Study selection process.
Table 1.
Baseline characteristics of studies included in the systematic review and meta-analysis.
The number of participants ranged from 1132 to 3,900,426 in each study. Six studies were conducted in Europe,[10,16–20] 4 in the United States,[12–15] and 1 in Australia.[11] The quality of studies was assessed using the NOS. A study with a score ≥7 was considered as high quality. Overall, 5 studies scored 8,[10,12,13,15,16] 5 studies scored 7,[11,14,17,19,20] and the remaining 1 scored 6.[18]
All the included studies reported an association between T2DM and LBMF (Fig. 2). The summary RR showed that patients with T2DM manifested an increased risk of LBMF compared with non-DM participants (RR: 1.24; 95% CI: 1.09–1.41; P = .001), and significant heterogeneity was seen (I2 = 89.9%; P < .001). Furthermore, we noted that this significant difference was mainly in studies reporting HR as an effect estimate (HR: 1.31; 95% CI: 1.17–1.46; P < .001), while not detected in studies reporting RR/OR as an effect estimate (RR/OR: 1.19; 95% CI: 0.98–1.46; P = .085). As a result, a sensitivity analysis was conducted, and the conclusion was not affected by the sequential exclusion of any specific study that reported HR as an effect estimate, while the results were variable in studies that reported RR as an effect estimate (Table 2).
Figure 2.
Association between diabetes mellitus and low bone mass-related fractures in total cohorts.
Table 2.
Sensitivity analysis for total cohorts.
A total of 5 studies reported an association between T2DM and LBMF in men. The summary RR indicated no significant difference between T2DM and non-T2DM for LBMF (RR: 1.14; 95% CI: 0.93–1.39; P = .215; Fig. 3), and substantial heterogeneity was detected across included studies (I2 = 78.3%; P = .001). In addition, there was significant difference between T2DM and LBMF in studies that reported HR as an effect estimate (HR: 1.26; 95% CI: 1.11–1.43; P < .001), while no significant difference was detected in studies that reported RR/OR as an effect estimate (RR/OR: 1.06; 95% CI: 0.86–1.29; P = .597). The conclusion did not change when sensitivity analysis was conducted (Table 3).
Figure 3.
Association between diabetes mellitus and low bone mass-related fractures in men.
Table 3.
Sensitivity analysis for men and women.
Twelve studies reported an association between T2DM and LBMF in women. The pooled analysis revealed that T2DM significantly increased the risk of LBMF (RR: 1.19; 95% CI: 1.04–1.36; P = .010; Fig. 4). A significant heterogeneity was observed among the included studies (I2 = 88.5%; P < .001). This significant difference was observed in studies that reported HR as an effect estimate (HR: 1.32; 95% CI: 1.16–1.50; P < .001), while not observed in studies that reported RR/OR as an effect estimate (RR/OR: 1.07; 95% CI: 0.86–1.33; P = .552). The conclusion was not affected by the exclusion of any specific trial from all of the pooled analyses (Table 3).
Figure 4.
Association between diabetes mellitus and low bone mass-related fractures in women.

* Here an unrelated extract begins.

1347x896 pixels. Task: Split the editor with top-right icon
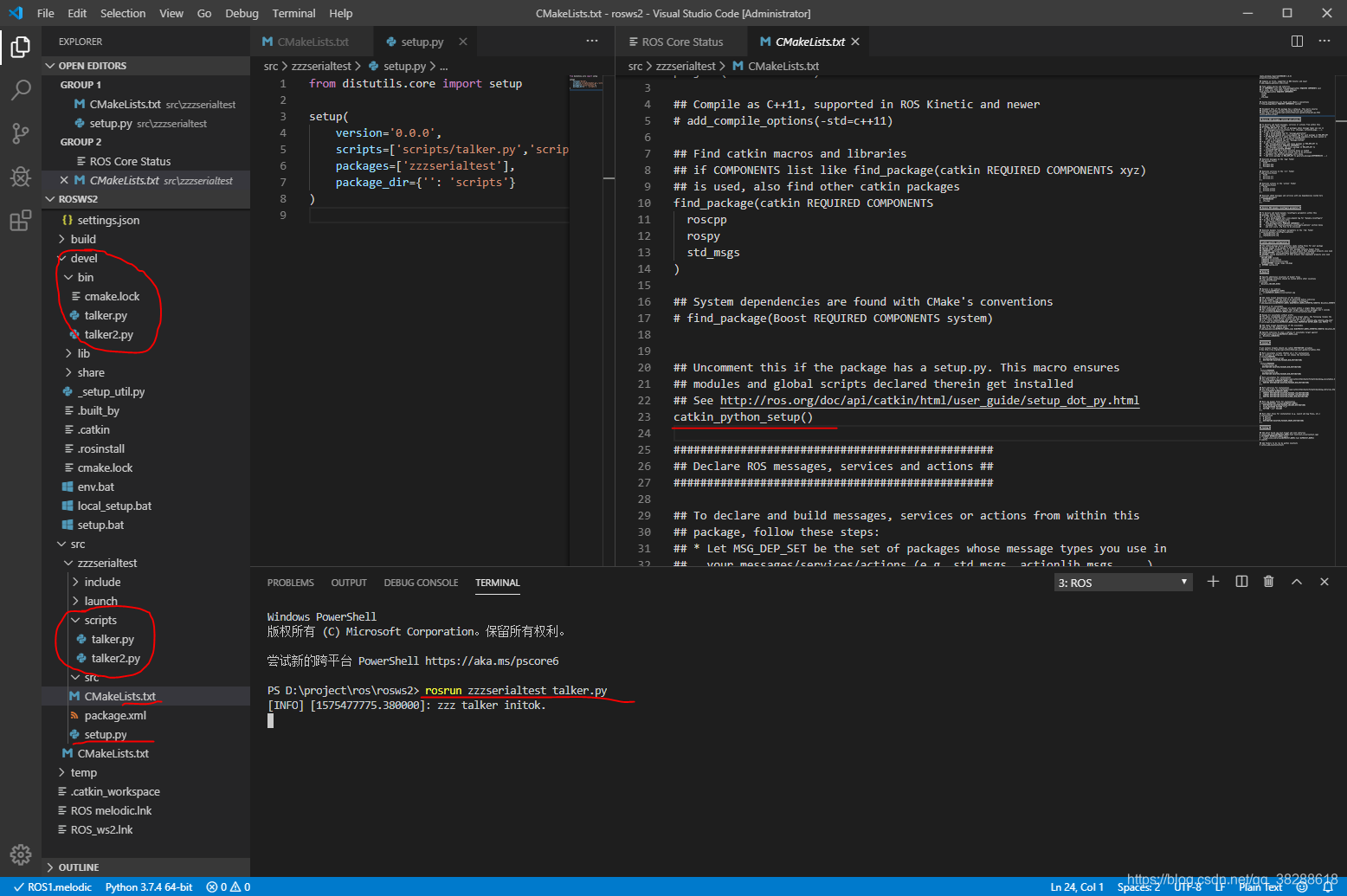(1296, 41)
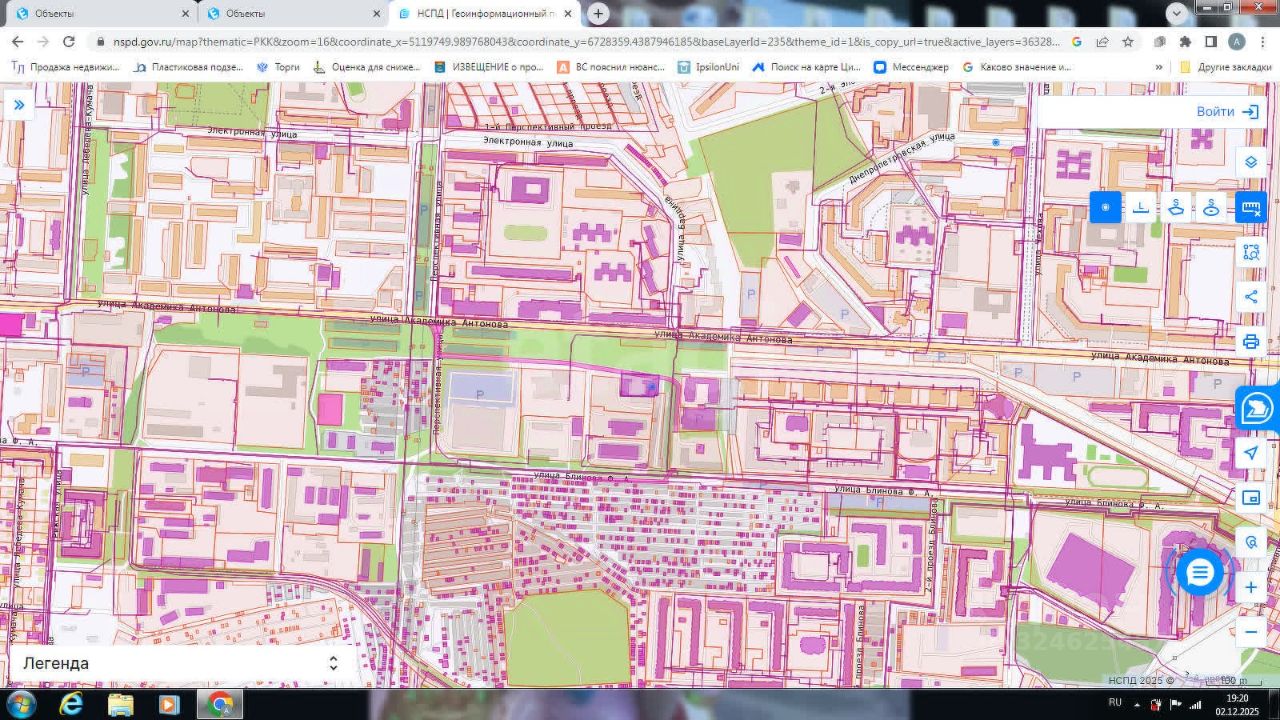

Heterogeneity testing showed a P value of <.10 for the relationship between T2DM and the risk of LBMF. Therefore, stratified analyses for T2DM were performed based on country, smoking status, and adjusted or nonadjusted BMI, to minimize heterogeneity among the included studies and evaluate the association between T2DM versus control and LBMF. As shown in Table 4, no significant association was found between T2DM and LBMF when the study was conducted in Europe or percentage smoking was 20% or greater in total cohorts. Further, men with T2DM were associated with the elevated risk of LBMF in a study with the percentage smoking of 20% or greater or the study adjusted for BMI. In addition, women with T2DM significantly increased the risk of LBMF when the study was conducted in the United States or Australia, the percentage smoking was <20%, and the study adjusted for BMI. However, women with T2DM exerted a protective effect on LBMF if the study used OR as an effect estimate. Finally, the ratio between subgroups indicated the risk of LBMF, which was lower in Europe compared with that in the United States or Australia. The study that adjusted for BMI was associated with a higher risk of LBMF in men compared with the study not adjusted for BMI.
Table 4.
Subgroup analyses for total cohorts, men, and women.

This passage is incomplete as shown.